▶ [Extracted text]:
◇ ◇ ◇ ◇ ◇

TORONTO (CUP) — More than a year ago, student Matt Richardson received an e-mail requesting he update his bank records. He clicked on the attached link and gave his personal information over to what, in reality, was a fraudulent website.
Richardson’s next credit card statement listed more than $5,000 in goods he never purchased. To list a few: Webcams, CD/DVD burners and cables from a Japanese computer equipment store, a couch from Germany and an X-Box from an Arizona eBay seller.
Richardson, 18, is the victim of identity theft – one of the fastest-growing fraud-related crimes in North America. By stealing a person’s name, date of birth, address, credit card, Social Insurance Number and personal identification numbers, thieves can open credit card and bank accounts, redirect mail, rent vehicles, equipment or accommodations, and even secure employment, unbeknownst to the victim until it’s too late.
In 2004, the Federal Trade Commission received more than 635,000 consumer fraud and identity theft complaints – and naive students, such as Richardson, are often sitting ducks.
“Students lead hectic lives,” says Richard Owens, executive director for the Centre for Innovation Law and Policy.
“Sometimes they just don’t have time to be careful about privacy policies and money matters, which is exactly what makes them a prime target for identity theft. [Thieves will] steal your future if you let them.”
Con-artists use various techniques to get personal information, said Constable Mark Williams of the Toronto police crime prevention department at 52 division. Illegal scanners at retail stores can steal data from the magnetic strip on the back of the card. It can be as simple as watching a person enter their pin number into an ATM, or going through someone’s trash in hopes they’ve tossed valuable records, he says.

◇ ◇ ◇ ◇ ◇

▶ [Provided data]:
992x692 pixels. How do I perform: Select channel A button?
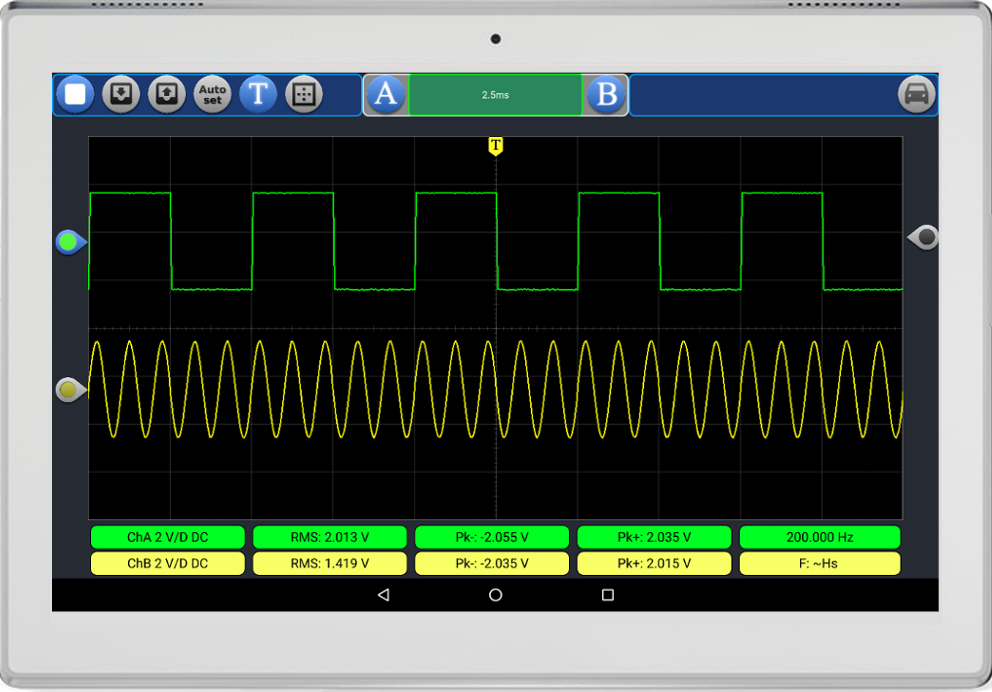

◇ ◇ ◇ ◇ ◇

▶ [Requirement]: According to the article on identity theft, how many consumer fraud and identity theft complaints did the Federal Trade Commission receive in 2004?

▶ [Exercise answer]: More than 635,000.